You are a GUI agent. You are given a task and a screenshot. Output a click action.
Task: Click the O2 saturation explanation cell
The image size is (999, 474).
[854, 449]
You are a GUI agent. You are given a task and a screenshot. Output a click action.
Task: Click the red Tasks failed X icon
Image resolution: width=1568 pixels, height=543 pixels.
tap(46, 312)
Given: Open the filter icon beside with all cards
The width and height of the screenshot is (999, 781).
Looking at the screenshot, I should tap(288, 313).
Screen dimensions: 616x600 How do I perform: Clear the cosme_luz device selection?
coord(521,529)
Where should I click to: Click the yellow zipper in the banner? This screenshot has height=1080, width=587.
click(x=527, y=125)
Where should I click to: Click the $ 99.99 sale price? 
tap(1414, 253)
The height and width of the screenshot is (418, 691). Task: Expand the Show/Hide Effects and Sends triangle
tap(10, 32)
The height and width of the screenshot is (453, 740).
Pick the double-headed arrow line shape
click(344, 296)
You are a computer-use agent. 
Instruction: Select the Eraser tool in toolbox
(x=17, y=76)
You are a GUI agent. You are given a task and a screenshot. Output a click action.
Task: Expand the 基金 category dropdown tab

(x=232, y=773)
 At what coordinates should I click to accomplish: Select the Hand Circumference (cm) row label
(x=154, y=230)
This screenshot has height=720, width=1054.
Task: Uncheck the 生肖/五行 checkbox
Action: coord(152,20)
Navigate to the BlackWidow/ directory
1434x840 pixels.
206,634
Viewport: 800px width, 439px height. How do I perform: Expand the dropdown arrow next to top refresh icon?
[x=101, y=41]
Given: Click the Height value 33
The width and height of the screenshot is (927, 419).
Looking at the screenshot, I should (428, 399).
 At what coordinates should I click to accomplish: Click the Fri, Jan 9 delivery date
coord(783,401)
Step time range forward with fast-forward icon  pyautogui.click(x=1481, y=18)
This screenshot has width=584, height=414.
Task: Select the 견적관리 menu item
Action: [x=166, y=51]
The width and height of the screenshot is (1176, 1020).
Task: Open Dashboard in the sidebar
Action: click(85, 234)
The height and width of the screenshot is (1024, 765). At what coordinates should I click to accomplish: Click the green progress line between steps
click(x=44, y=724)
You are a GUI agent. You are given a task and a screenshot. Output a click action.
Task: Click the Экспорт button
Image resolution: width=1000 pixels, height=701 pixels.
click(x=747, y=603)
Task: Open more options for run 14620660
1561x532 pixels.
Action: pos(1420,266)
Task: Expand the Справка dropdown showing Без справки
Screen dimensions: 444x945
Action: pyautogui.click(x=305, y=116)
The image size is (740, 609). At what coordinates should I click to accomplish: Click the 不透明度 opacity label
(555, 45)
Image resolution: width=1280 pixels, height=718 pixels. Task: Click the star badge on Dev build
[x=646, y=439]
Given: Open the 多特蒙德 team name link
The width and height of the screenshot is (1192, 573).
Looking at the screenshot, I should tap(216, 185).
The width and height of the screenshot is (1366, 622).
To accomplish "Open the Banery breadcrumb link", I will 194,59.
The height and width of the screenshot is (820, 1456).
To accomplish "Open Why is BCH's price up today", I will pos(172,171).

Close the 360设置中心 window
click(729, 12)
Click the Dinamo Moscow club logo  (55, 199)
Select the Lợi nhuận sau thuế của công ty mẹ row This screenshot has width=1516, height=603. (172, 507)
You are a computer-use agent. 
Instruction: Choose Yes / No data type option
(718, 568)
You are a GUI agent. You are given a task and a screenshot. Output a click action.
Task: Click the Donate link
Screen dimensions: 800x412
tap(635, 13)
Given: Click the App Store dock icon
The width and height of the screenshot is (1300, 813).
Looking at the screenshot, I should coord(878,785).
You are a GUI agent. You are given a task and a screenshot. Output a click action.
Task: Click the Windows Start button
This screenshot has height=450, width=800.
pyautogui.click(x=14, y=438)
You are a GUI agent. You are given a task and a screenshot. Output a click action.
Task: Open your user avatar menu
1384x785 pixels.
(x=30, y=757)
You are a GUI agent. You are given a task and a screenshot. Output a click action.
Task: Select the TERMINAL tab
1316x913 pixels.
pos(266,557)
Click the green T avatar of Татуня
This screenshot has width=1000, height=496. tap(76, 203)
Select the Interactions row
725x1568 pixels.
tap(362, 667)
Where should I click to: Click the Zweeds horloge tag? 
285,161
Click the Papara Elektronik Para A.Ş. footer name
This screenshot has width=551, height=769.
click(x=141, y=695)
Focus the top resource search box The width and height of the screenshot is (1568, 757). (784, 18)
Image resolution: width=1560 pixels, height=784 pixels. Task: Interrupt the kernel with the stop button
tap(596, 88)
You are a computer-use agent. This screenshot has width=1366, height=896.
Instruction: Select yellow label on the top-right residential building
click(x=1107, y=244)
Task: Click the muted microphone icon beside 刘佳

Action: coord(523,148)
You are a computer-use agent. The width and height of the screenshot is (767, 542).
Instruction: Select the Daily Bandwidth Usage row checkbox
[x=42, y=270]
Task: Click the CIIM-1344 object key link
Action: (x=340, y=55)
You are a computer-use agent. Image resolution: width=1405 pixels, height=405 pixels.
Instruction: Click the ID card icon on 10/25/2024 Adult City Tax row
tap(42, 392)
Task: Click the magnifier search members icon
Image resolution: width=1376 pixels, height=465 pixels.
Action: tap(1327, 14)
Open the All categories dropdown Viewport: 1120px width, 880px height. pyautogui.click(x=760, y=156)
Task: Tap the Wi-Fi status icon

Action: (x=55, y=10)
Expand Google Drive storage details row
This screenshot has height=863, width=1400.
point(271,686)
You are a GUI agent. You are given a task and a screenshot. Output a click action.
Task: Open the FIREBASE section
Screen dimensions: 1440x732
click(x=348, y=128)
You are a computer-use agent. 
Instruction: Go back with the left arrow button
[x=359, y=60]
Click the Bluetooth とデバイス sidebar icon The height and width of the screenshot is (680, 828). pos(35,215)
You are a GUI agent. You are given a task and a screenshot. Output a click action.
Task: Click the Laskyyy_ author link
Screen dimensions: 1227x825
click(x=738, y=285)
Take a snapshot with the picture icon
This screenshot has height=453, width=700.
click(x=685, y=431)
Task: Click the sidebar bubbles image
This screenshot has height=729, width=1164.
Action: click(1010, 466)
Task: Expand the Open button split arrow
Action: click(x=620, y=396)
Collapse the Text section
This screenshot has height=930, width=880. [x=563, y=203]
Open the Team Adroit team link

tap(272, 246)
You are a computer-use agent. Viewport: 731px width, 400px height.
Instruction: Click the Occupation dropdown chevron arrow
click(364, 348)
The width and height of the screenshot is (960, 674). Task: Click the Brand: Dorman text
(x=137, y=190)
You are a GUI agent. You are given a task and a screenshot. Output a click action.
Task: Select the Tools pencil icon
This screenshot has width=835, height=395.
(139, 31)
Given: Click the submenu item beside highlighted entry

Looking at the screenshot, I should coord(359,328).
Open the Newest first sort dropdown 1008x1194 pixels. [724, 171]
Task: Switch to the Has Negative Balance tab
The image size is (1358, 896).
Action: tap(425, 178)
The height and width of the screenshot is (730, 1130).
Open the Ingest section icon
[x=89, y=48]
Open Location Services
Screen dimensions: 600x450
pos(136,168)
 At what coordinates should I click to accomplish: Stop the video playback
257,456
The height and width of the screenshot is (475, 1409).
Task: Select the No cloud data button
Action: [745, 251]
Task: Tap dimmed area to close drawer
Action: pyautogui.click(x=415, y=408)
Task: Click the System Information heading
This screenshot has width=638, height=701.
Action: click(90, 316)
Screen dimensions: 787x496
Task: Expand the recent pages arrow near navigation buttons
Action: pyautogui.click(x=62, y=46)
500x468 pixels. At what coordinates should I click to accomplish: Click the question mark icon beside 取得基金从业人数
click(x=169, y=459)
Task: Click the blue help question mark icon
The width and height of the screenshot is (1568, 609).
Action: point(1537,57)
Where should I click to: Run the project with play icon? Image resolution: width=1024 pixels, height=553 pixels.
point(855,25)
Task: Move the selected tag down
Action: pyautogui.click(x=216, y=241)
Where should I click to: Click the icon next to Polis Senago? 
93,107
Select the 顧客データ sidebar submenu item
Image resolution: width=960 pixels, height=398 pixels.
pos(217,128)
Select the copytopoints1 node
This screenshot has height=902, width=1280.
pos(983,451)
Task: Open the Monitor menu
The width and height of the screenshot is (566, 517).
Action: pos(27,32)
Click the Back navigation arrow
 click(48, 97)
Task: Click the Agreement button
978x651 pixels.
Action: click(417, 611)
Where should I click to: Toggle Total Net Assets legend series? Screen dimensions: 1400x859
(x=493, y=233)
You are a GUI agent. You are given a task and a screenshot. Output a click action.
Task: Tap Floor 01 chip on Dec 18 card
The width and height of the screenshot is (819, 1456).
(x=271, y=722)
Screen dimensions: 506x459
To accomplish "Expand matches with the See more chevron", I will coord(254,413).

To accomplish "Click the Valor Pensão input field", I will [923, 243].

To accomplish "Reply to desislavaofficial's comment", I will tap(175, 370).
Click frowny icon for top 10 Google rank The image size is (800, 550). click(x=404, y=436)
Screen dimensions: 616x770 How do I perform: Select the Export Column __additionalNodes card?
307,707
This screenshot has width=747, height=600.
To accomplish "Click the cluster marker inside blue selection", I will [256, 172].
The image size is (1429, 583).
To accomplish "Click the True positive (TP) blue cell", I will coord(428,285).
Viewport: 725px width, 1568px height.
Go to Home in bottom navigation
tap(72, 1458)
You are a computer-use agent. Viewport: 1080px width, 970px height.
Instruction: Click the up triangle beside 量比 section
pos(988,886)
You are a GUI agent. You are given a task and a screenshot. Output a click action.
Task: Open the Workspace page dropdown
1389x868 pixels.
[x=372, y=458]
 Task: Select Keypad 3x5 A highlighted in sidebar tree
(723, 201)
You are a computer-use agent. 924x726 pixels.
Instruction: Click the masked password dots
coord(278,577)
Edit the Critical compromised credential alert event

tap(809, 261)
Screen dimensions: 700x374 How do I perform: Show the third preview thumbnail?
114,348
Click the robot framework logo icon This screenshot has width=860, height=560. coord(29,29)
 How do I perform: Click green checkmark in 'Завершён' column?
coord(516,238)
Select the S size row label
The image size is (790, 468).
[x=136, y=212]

TASK OBJECTIVE:
Which lines in the listing above include the string "logo"? Copy each of them.

RESPONSE TO THE EXERCISE:
Click the Dinamo Moscow club logo  (55, 199)
Click the robot framework logo icon This screenshot has width=860, height=560. coord(29,29)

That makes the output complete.